Japan’s Prime Minister Shinzo Abe had possibly thought his call on Sept. 25 for a snap parliamentary election would be a slam dunk vindication of his rising approval ratings. Instead, the emergence of the Party of Hope led by Tokyo Governor Yuriko Koike has fragmented the opposition, upset the ruling Liberal Democratic Party’s calculations, and raised the possibility that the Japanese election could shock investors just as much as other major political events in the past year or so, such as the UK’s Brexit vote, the US presidential election, the French and recent elections in Germany.

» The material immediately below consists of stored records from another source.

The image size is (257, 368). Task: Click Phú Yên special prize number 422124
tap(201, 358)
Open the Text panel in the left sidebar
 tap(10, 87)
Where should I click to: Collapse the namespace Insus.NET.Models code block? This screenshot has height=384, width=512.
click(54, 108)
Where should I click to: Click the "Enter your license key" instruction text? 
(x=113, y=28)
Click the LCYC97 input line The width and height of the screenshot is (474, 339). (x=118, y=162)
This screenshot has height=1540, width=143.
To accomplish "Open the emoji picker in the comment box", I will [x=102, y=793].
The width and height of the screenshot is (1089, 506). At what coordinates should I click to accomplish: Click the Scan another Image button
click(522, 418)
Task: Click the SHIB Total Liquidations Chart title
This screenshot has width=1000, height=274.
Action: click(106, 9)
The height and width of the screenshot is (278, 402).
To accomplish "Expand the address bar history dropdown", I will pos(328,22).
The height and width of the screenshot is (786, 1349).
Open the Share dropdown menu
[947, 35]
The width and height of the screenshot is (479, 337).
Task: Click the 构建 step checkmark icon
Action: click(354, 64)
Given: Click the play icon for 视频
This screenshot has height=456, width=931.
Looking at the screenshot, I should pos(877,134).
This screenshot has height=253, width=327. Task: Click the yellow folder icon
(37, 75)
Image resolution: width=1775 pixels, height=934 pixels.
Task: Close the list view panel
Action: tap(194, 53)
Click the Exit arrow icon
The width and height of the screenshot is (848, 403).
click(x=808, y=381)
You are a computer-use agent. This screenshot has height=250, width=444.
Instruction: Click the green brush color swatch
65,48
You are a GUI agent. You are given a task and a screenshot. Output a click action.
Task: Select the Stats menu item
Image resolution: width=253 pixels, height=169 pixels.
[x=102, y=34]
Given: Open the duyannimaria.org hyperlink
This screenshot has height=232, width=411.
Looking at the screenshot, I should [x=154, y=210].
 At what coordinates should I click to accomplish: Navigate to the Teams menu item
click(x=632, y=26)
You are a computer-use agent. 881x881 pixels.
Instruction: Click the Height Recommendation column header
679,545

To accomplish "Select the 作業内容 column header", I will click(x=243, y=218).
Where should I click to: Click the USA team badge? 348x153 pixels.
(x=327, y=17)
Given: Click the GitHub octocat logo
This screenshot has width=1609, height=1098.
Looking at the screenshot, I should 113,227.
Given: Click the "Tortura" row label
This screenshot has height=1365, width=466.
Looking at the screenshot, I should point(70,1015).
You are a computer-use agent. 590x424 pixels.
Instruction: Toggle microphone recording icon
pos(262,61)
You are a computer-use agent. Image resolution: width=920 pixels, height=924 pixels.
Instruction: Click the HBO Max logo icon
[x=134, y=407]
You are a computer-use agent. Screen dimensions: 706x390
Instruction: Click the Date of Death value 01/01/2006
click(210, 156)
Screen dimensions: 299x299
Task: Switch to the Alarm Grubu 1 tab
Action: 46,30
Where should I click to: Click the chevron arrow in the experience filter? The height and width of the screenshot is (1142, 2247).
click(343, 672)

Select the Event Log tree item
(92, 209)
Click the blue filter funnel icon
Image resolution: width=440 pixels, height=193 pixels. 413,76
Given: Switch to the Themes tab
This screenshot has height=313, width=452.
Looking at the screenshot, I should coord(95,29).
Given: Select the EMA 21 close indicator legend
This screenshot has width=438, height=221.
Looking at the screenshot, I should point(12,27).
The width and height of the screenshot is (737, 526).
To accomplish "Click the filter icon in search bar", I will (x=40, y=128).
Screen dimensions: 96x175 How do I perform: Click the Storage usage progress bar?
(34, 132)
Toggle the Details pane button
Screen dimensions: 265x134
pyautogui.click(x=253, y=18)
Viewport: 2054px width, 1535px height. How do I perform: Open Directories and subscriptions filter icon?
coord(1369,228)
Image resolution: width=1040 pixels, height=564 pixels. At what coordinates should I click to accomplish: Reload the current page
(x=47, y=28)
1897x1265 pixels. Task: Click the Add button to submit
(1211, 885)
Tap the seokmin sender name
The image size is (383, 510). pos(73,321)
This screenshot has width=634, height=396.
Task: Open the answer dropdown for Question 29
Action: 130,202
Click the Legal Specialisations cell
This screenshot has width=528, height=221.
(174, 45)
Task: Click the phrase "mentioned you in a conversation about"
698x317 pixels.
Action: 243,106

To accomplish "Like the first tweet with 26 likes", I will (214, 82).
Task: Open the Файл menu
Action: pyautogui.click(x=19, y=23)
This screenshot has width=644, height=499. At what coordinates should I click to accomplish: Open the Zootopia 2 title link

The rising uncertainty has not so far affected Japanese markets. They are still hoping Abe’s ruling coalition will retain its majority. Also, Abe and Koike also have a lot in common, including a populist streak. Only some economic policies are different, such as Koike’s proposal to delay the sales-tax hike, tax companies’ cash piles and her call to hunt for the exit to the Bank of Japan’s stimulus, while still maintaining it. Although Koike has said she isn’t running for a seat in this election, investors will know that for sure only in the coming and that might make this election far more risky and volatile for investors.
5. Harsh climate
What Mother Nature took away, Mother Nature might give back. The impact of Hurricanes Harvey and Irma pushed US employment down in September for the first time in seven years. Harvey also pulled US retail sales lower in August. The storm caused industrial production to suffer its biggest drop since 2009. However, in a prelude to September’s data, due Oct. 13, major automakers reported on Oct. 3 the seasonally adjusted annualised rate of new US car and light truck sales in September rose to 18.57 units, according to Autodata Corp. Consumers in hurricane-hit parts of the country replaced flood-damaged cars, with replacements seen lifting new and used auto sales at least through November.